Anfang Juni 2020 blieb der Staatsanwaltschaft Nürnberg-Fürth keine Wahl: Das Verfahren wurde eingestellt. Olaf M., so das Gutachten der Psychologin, litt zum Zeitpunkt der Tat unter einem akut paranoid-psychotischen Syndrom als Ausdruck einer drogeninduzierten Psychose.

Hohe Strafandrohung

Ein Staatsdiener im Drogenrausch, als regelmäßiger Konsument? "Wer sich vorsätzlich oder fahrlässig durch alkoholische Getränke oder andere berauschende Mittel in einen Rausch versetzt, wird mit Freiheitsstrafe bis zu fünf Jahren oder mit Geldstrafe bestraft, wenn er in diesem Zustand eine rechtswidrige Tat begeht", so § 323a des Strafgesetzbuch.

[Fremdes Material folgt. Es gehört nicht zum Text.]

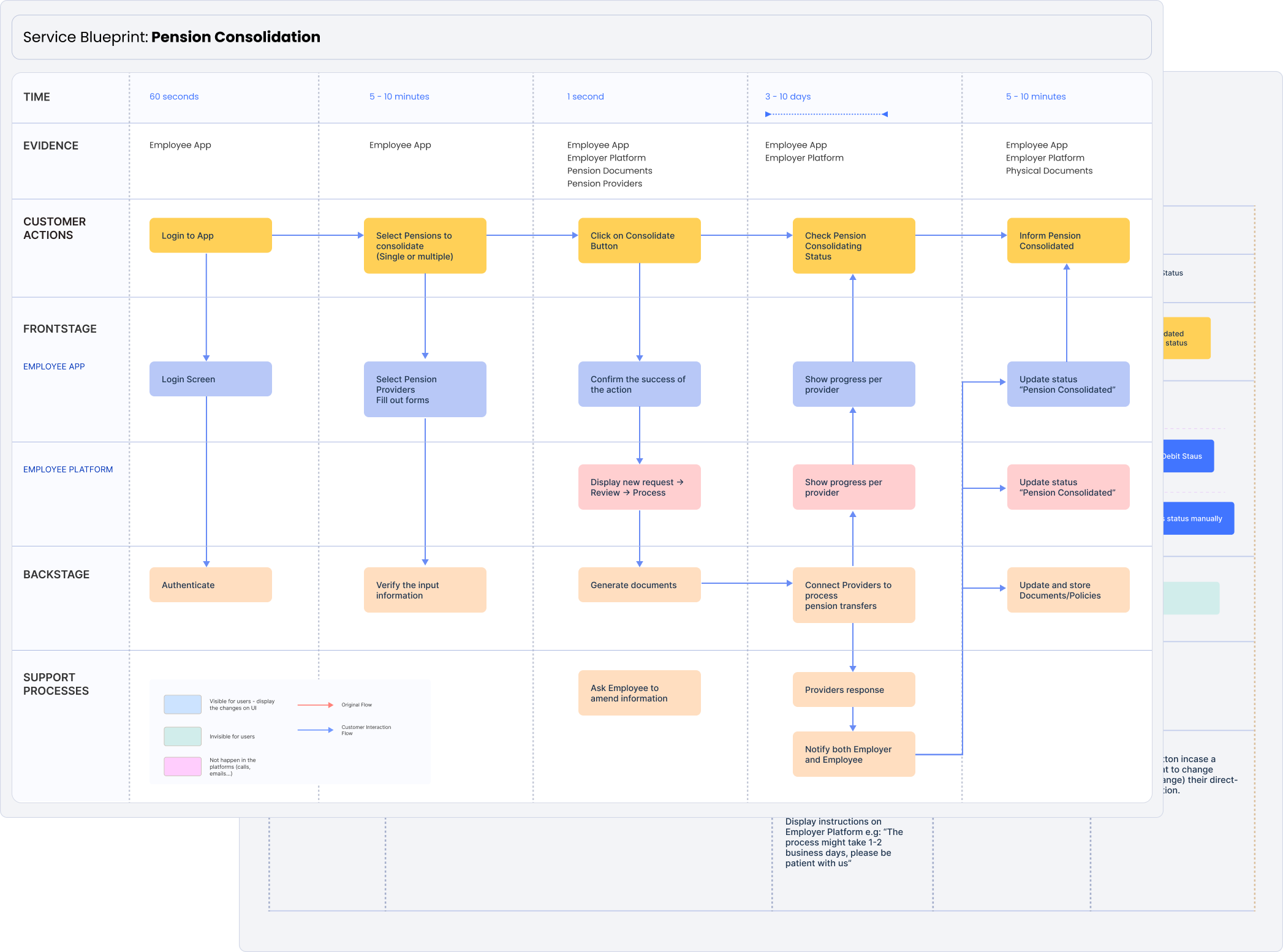This screenshot has height=952, width=1283.
Task: Select the Inform Pension Consolidated card
Action: point(1068,241)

Doch auch der strafbare Tatbestand des Vollrauschs sei nicht erfüllt, stellte die Staatsanwaltschaft fest. Olaf M. stand nicht unter Drogen, sondern erlitt eine Art Flashback – daher war er unfähig, das Unrecht seiner Tat einzusehen und sich zu steuern.

Das Strafverfahren ist vom Tisch. Ob er Schmerzensgeld zahlen muss, wird geprüft. Doch § 827 des Bürgerlichen Gesetzbuches hält fest, dass derjenige für den Schaden nicht verantwortlich ist, der diesen Schaden in einem Zustand krankhafter Störung angerichtet hat.

Werden in Bayern Beamte im Dienst durch einen tätlichen Angriff verletzt, können sie klagen – doch selbst ein erstrittener Titel auf Schmerzensgeld nutzt nichts, wenn der Schädiger mittellos ist. In diesen Fällen übernimmt der Freistaat als Dienstherr das Schmerzensgeld für seine Staatsdiener – doch diese "Erfüllungsübernahme" tritt nicht ein, wenn der Täter schuldunfähig ist.

Eine Lücke im Gesetz, meint Jurist Nils Junge. Freilich darf, wer schuldunfähig ist, nicht bestraft werden. Doch ist wirklich der Wille des Gesetzgebers, dass die Opfer auf ihrem Schaden sitzen bleiben? Offen ist auch, ob Marc T. trotz der erlittenen Verletzung seinen Traum vom Karrieresprung zum SEK schaffen wird. Und besonders schwer wiegt die Frage, ob all dies hätte verhindert werden können, wäre der Zustand von Olaf M. früher erkannt worden: Am Tag der Tat wurde Olaf M. von einem seiner Vorgesetzten nach Hause geschickt. Der Anlass: Er hatte von Aliens im Keller des Flughafens berichtet.